What Happens to the RHI Beyond April 2016?

There have been rumblings in the renewable heat industry for some while, particularly following the Government’s cuts to the Feed in Tariff, a similar project that was designed to promote the uptake of renewable energy such as solar and wind. Uncertainty can effect an industry deeply and cause major problems, not only in the short term but for long term success.

The current RHI funding is due to run until April next year but what happens after that is largely a mystery. Not a good sign for an industry that is beginning to show real benefits across the board. Whilst the Government forge new links with China and sign some landmark deals, there are many smaller businesses throughout the UK who are unsure what the future holds.

What is the RHI?

The Renewable Heat Incentive is a subsidy, paid through our own utility bills, that provides an incentive for homes and business owners to install green heating such as biomass boilers and heat pumps. From reasonably high payments in the initial stages, with growing demand the tariffs have halved since the scheme began back in 2011. When the RHI was rolled out to domestic schemes over £20 million in payments resulted, something that Government feel they need to keep control of. There has always been a limited budget for the scheme and reductions in the tariffs were expected by businesses operating in the industry.

Biomass Plants in Wales

It’s not all bad news for renewables, however. A biomass power station is now going to be built in Anglesey following major investment from a Chinese company. Another is expected to be built in Port Talbot, providing a large number of jobs as well as a cleaner energy mix for the area. The area around the power stations will be used to produce aquaponics facilities to develop a prawn and shellfish farm while a hydroponics installation will be able to grow fruit and vegetable in the nearby water. It’s good news for a region that only a few years ago suffered from the loss of 400 jobs when the local aluminium plant was closed.

According to the BBC:

“The Anglesey biomass project pledges to deliver up to 500 jobs on the site of the former Anglesey Aluminium plant at Holyhead. It hopes to create 120 jobs directly in the energy plant and more than 300 jobs producing seafood, fruit and vegetables in the adjoining eco-businesses.”

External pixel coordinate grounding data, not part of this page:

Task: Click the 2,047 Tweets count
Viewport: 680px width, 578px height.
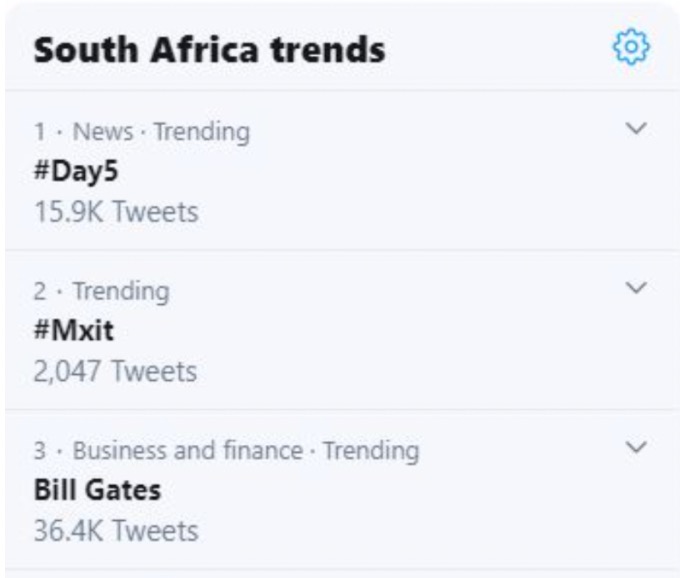Action: (115, 372)
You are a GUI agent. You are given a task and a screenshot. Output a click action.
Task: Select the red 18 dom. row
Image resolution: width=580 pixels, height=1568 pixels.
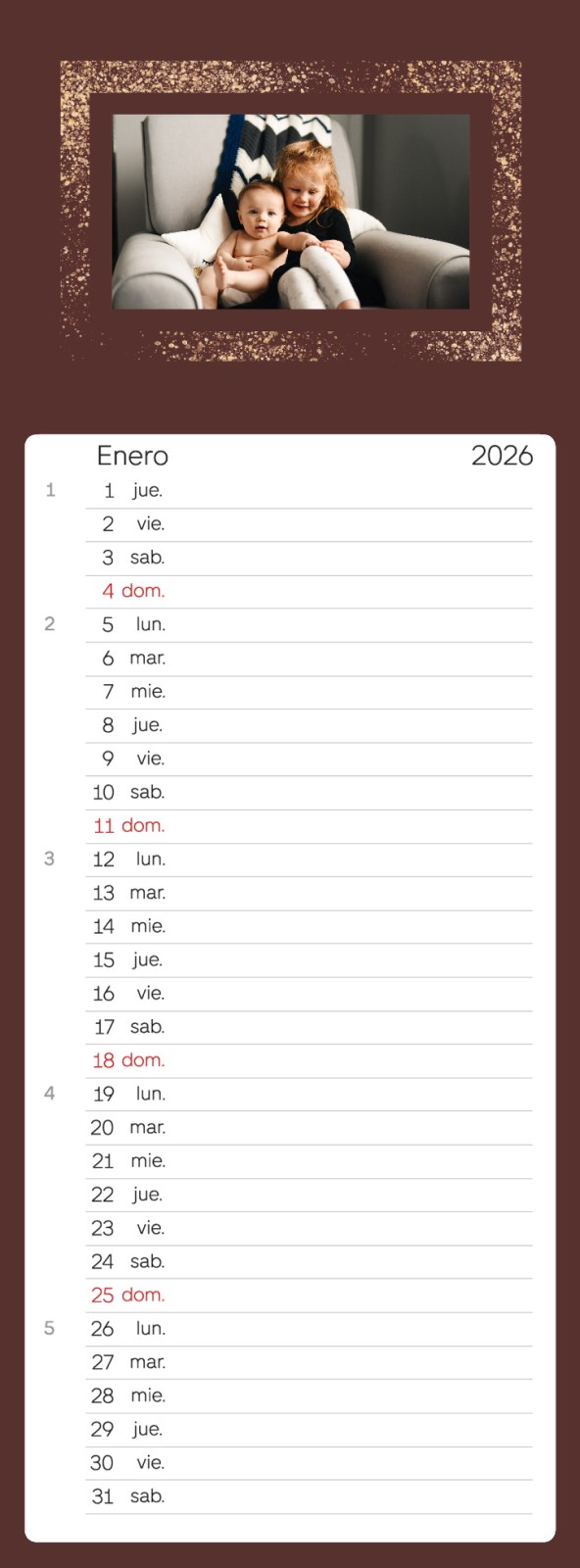click(310, 1060)

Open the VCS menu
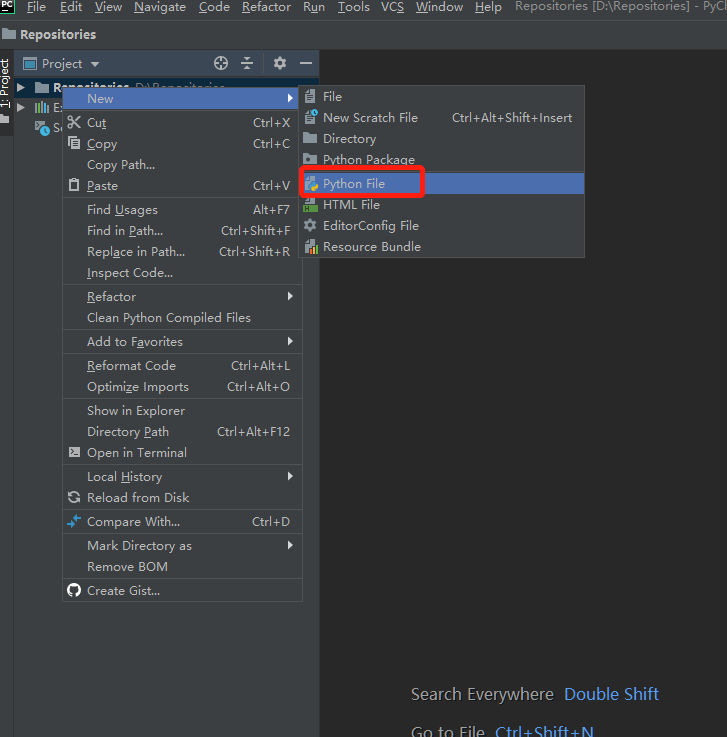point(392,7)
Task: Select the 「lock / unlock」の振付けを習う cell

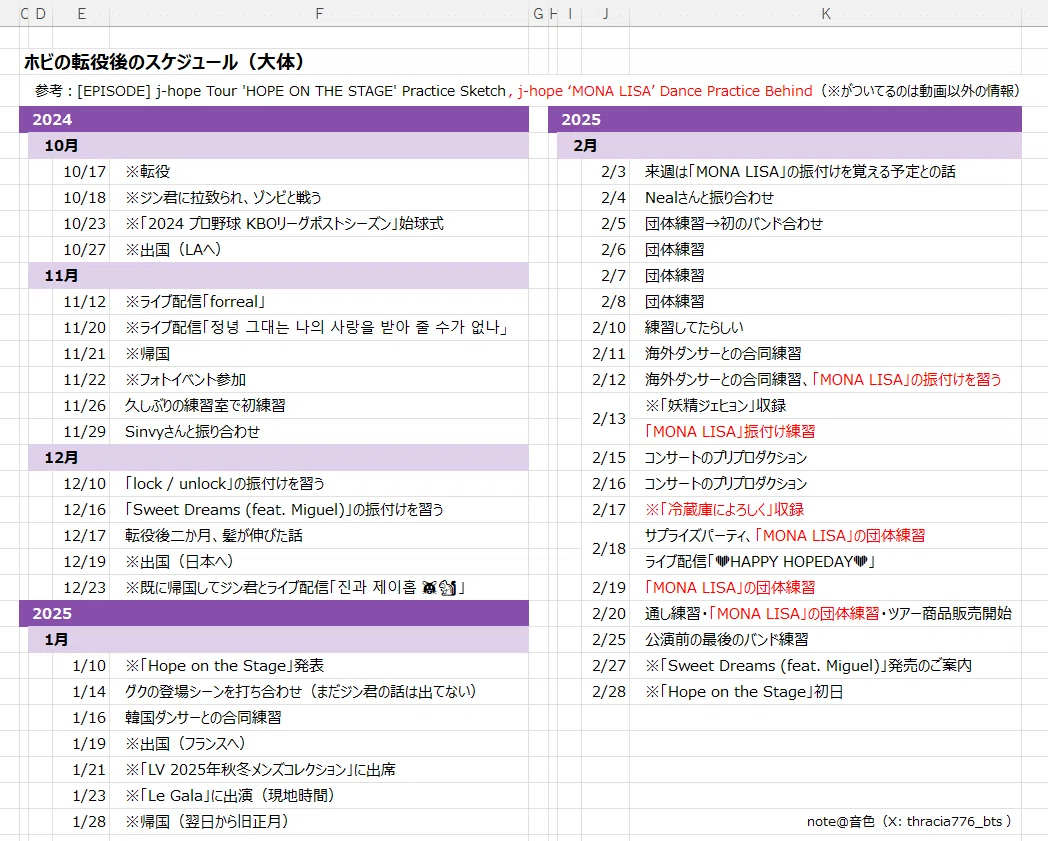Action: pos(319,483)
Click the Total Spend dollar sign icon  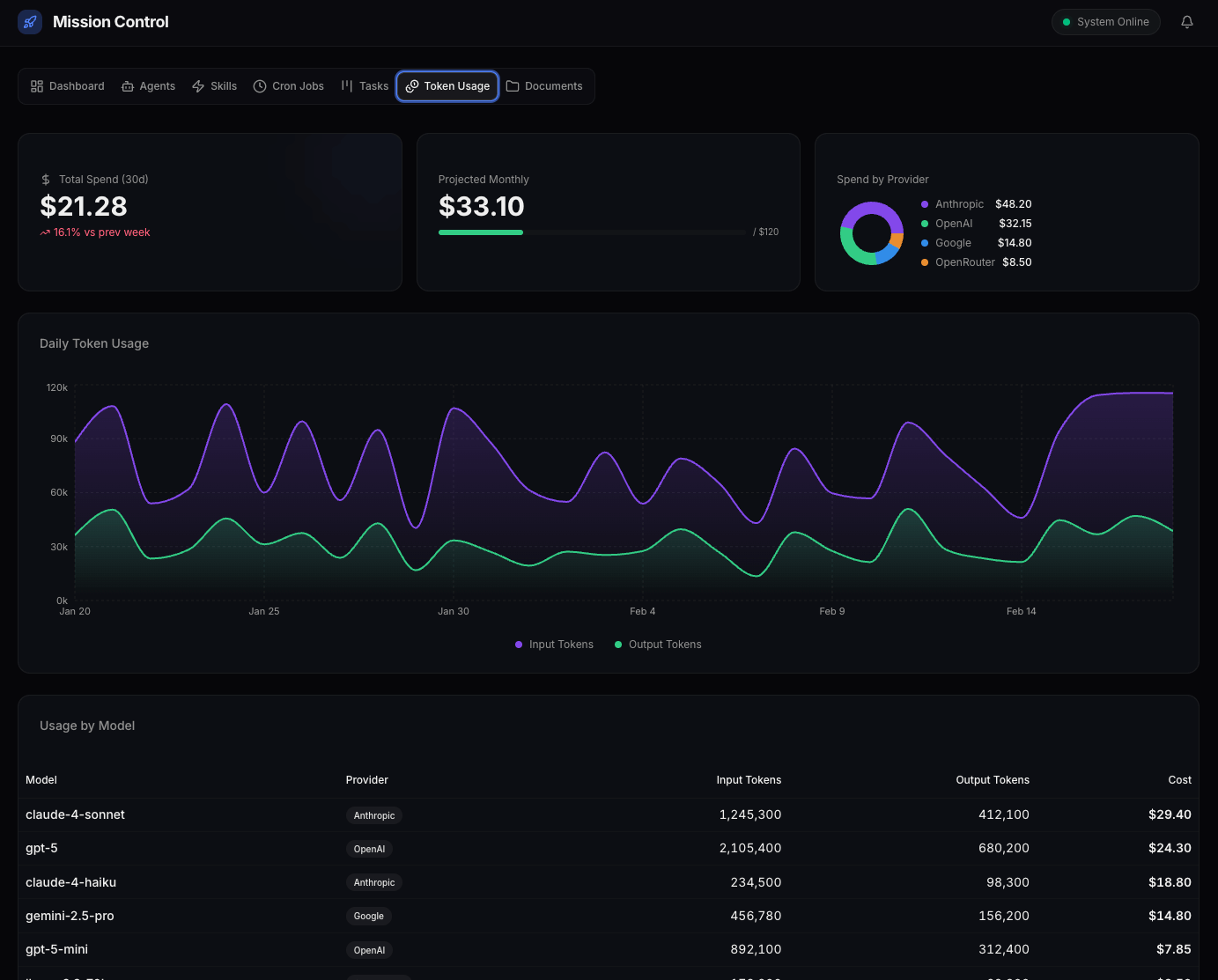[x=46, y=180]
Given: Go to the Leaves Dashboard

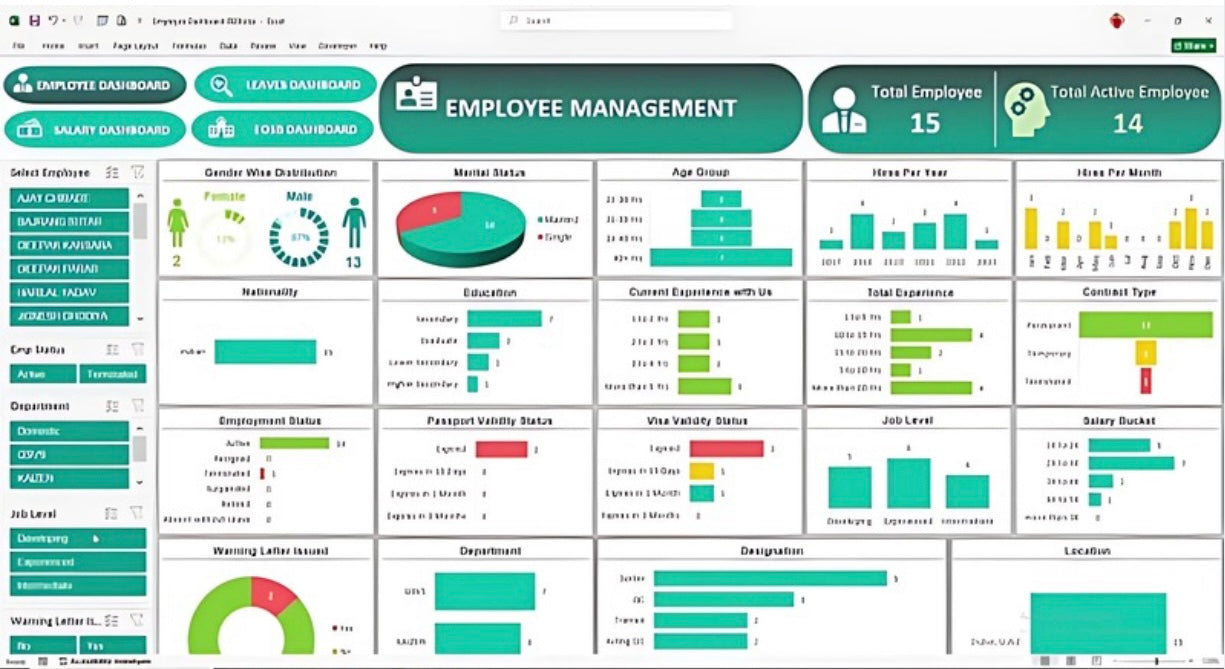Looking at the screenshot, I should (286, 85).
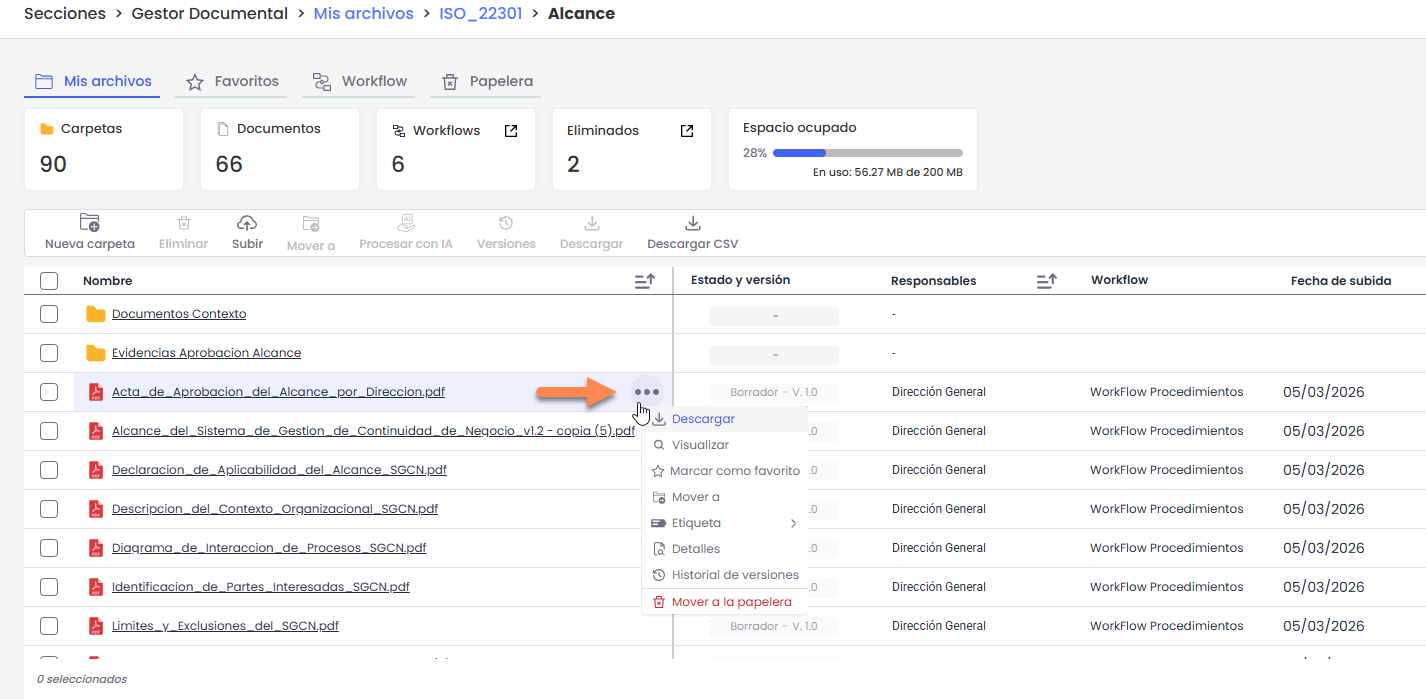Switch to the Papelera tab
Viewport: 1426px width, 699px height.
pos(487,81)
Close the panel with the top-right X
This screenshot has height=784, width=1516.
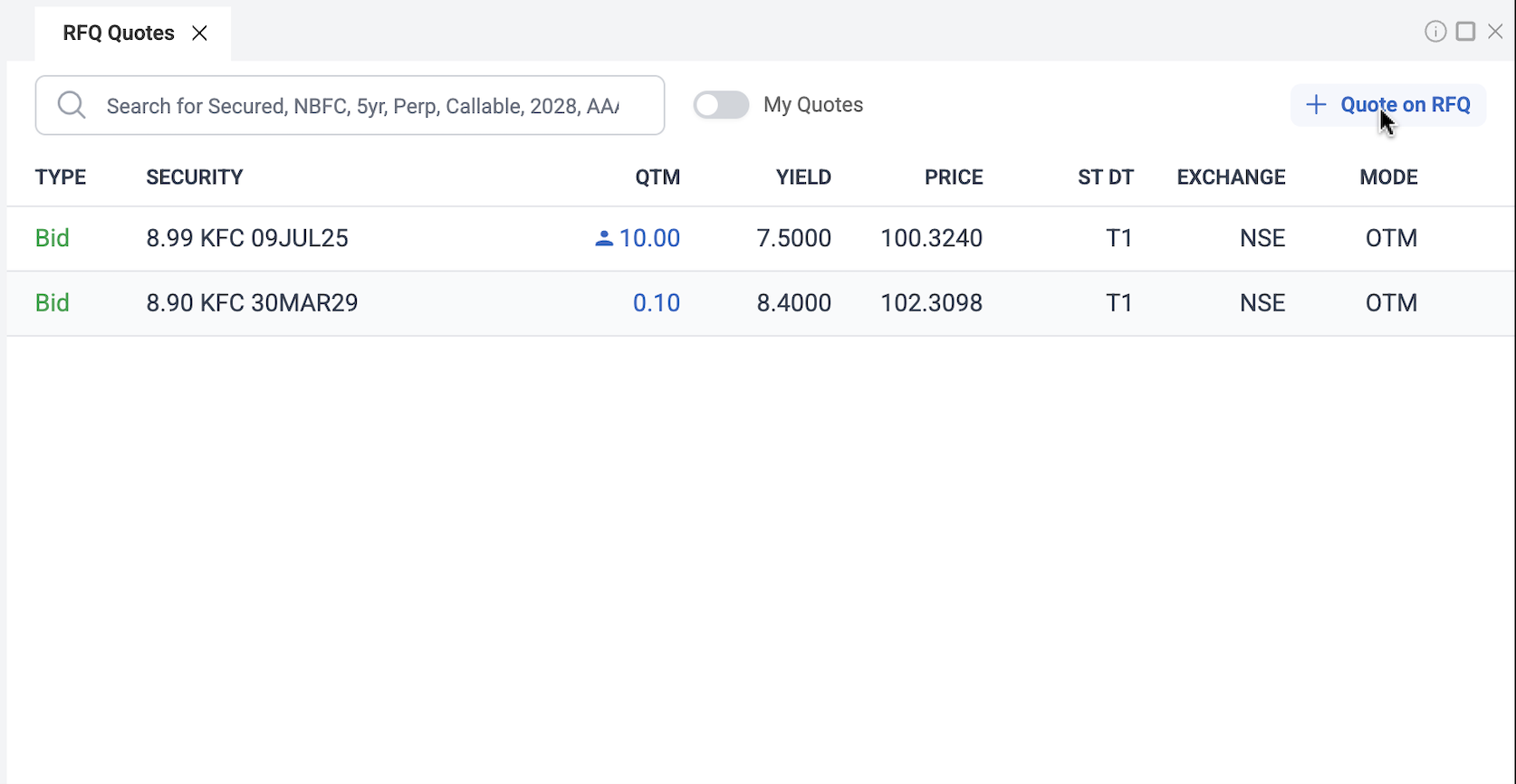(1495, 32)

Uncertainty in the Industry

With the wider biomass industry unsure of what next year will bring, the plants in Wales, whilst welcome, are a distraction from the core issues. It’s the future of the RHI that matters and many smaller suppliers and installers will undoubtedly begin to feel the pinch if the programme is not renewed in April next year.

That’s not just installers of home heating such as biomass but also heat pumps. Many of these companies offer a range of installations including solar panels and could face a double blow in the first half of 2016.

The Future of Innovation

Much has been made of the impact reductions in subsidies are going to have on many parts of the renewables industry and whether this is a huge backward step by the UK remains to be seen. The other side of the impact is on research and development.

If we are going to curtail the green agenda then what is the point of our universities working to bring on the current technology? Is there a point in increasing the efficiency of solar cells when we no longer have an industry to speak of and everyone is getting their energy from brand new nuclear plants? Whilst we remain on a tipping point with renewables the industry and the research is going to have difficulty moving forward. That includes the renewable heat sector who have yet to realise the full impact of a sector that is increasingly unsure of its place in the UK.